Of course there were the tales of the Knights of the Round Table and Prince Valiant which piqued my interest. Films too. Those books and films portrayed a period of adventure and glory. A time I’d like to have returned, teleported back. The squalor and plight of the peasantry was not detailed in those books and films and neither was the arrogance and incontestable authority of the church. The church fathers knew. The peasants did not, but nonetheless believed. Because the Holy Mother Church said so.
Imagine if general knowledge had progressed at a similar pace as the religious certainty of the Middle Ages. Where would civilization be today? Would doctors still be blood-letting? Would horse-drawn carts be carrying our goods? Men like Michaelangelo, da Vinci, Newton and Luther would be unknown. Bell would merely be the sound from a steeple rather than associated with vocal communication. Ford would mean a place in the river for your cattle to cross. Gates would be where your sheep pass through the fence. Einstein would be the singular stone you pick up to throw at the witch.
I’ve read countless books on religious enlightenment in the past few years which have enlightened my view of that subject. Were I born earlier, I surely would have been burned at the stake for possessing such material. Yet even now, should our current bishop get hold of my Kindle, my excommunication document would already be in my possession. Funny stuff here in the 21st century; deadly stuff in the 13th. The literature is ‘out there’ and not at all hidden. One does not need to read or discuss it behind locked doors, shades pulled down. Yet, even among my liberal Catholic friends, there are hushed tones, incomplete sentences lest ‘they’ overhear the subject matter. Pathetic. Pitiful, actually. More than that- wanton ignorance!
What are ‘they’ afraid of? Change? Truth? Do they fear that what they believed in all of their lives is merely fable, myth and legend? They already survived Santa and are none-the-worst for that childhood ruse. Why not the Bible? The Jesus story? Or is that too much to expose? Too much to endure? Too much to give up?

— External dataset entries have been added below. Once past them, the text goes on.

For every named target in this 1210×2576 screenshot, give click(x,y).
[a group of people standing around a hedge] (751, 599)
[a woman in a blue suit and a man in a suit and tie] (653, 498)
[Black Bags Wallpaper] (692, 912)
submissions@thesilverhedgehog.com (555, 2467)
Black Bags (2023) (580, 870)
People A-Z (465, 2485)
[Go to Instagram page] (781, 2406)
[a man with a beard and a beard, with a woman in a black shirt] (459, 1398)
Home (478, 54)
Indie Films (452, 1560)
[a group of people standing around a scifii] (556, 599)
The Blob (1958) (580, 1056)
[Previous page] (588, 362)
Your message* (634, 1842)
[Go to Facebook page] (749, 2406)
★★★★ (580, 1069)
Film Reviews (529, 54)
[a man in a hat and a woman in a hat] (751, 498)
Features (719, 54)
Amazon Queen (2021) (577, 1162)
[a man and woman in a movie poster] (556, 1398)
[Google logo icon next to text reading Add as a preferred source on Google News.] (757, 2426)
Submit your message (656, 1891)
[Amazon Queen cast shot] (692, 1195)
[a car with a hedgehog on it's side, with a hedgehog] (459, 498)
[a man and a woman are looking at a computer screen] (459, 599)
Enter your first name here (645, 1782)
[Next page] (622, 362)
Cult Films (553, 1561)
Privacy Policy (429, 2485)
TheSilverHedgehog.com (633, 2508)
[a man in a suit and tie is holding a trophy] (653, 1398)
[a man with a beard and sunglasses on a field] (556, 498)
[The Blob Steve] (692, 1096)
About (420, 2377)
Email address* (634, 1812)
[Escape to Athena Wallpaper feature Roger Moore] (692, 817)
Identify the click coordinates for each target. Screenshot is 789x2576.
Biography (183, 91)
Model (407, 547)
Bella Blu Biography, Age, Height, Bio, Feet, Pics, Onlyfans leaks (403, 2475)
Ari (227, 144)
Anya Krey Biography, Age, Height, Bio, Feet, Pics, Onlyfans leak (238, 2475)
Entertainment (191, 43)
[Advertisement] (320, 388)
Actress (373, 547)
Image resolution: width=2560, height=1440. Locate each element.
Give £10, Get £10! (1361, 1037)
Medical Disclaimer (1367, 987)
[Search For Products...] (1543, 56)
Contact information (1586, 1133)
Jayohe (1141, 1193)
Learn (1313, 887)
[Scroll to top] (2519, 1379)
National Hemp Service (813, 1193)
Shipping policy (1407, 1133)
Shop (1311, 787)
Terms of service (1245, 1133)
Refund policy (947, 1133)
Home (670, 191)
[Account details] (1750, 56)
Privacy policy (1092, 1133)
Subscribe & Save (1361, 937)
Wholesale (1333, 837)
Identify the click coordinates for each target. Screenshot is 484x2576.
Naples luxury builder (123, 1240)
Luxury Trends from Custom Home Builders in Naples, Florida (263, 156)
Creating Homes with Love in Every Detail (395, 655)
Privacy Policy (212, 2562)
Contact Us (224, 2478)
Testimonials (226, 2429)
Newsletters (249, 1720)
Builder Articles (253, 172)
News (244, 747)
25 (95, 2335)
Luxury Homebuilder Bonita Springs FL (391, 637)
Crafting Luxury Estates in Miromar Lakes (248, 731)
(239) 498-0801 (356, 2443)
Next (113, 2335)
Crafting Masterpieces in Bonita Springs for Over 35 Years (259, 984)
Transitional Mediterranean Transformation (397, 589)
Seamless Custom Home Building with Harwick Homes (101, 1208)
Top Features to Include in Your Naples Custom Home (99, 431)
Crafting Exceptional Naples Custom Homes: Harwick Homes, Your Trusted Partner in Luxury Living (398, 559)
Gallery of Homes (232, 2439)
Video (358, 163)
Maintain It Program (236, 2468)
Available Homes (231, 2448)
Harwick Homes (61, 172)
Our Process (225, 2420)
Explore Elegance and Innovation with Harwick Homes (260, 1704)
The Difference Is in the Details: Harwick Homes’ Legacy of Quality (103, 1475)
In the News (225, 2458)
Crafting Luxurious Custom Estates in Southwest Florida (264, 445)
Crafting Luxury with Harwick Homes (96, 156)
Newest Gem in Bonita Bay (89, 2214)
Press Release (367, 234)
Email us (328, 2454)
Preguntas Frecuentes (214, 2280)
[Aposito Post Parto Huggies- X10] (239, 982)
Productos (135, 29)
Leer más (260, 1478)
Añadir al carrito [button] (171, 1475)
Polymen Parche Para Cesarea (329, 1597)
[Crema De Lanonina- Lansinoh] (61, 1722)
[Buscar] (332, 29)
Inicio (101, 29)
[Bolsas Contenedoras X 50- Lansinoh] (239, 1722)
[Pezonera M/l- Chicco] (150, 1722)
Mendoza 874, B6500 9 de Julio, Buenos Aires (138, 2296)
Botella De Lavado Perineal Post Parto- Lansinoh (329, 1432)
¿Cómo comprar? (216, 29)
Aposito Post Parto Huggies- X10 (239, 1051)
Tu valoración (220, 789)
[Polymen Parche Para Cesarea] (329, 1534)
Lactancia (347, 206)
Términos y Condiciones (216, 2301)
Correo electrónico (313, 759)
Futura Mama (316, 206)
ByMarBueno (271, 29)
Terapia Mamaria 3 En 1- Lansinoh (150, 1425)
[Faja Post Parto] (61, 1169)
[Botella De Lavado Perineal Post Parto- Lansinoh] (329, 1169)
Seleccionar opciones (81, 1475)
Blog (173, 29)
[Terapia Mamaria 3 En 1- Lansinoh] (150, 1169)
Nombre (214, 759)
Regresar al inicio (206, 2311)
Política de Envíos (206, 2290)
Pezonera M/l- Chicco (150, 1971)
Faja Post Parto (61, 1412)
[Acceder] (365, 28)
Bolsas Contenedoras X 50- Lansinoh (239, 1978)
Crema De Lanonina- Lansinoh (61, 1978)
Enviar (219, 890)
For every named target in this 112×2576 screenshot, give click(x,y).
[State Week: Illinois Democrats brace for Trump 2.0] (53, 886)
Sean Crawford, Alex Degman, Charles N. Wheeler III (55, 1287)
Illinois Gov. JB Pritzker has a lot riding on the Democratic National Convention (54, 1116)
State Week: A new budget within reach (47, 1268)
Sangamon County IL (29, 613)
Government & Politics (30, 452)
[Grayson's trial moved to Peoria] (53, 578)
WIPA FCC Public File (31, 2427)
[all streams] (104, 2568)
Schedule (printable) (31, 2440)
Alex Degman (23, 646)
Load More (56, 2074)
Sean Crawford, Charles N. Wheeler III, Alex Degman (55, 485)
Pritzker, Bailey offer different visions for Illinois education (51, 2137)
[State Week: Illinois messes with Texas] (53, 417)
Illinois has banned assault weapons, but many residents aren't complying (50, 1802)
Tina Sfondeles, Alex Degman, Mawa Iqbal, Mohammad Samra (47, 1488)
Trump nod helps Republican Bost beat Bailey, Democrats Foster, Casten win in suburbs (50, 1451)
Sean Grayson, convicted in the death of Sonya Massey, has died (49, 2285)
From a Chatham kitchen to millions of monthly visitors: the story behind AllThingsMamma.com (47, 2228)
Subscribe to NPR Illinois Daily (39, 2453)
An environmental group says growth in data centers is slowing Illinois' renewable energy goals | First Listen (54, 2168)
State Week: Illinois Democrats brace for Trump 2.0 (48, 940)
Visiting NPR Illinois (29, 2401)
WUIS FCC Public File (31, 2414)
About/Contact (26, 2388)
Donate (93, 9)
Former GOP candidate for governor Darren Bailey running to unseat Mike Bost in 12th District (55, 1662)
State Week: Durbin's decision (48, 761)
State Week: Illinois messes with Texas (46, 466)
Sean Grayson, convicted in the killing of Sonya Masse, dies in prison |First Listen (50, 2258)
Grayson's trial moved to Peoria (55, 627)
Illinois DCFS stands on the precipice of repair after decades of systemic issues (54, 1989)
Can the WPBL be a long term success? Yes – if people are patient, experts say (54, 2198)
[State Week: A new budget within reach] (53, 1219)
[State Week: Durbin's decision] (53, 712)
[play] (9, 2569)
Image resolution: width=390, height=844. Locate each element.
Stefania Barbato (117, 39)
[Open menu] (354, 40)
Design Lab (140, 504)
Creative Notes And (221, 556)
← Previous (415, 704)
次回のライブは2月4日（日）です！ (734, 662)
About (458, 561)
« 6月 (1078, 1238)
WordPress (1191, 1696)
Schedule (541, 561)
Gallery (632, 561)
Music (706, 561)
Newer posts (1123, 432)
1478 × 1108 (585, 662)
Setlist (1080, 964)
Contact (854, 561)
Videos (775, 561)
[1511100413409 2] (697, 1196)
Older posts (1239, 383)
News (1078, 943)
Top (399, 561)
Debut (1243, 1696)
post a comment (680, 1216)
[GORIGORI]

Ironically, on Thursday of this week, a Medieval scene will play out- a scene unchanged from the 13th century to the 21st. A pope will be selected. Vestments from 800 years ago; rules from that time. The announcement will occur not over the Internet, TV, radio or telegraph. No, none of these were around in the 13th century. It will be announced as it always has been: by the smoke from the chimney of the incinerator.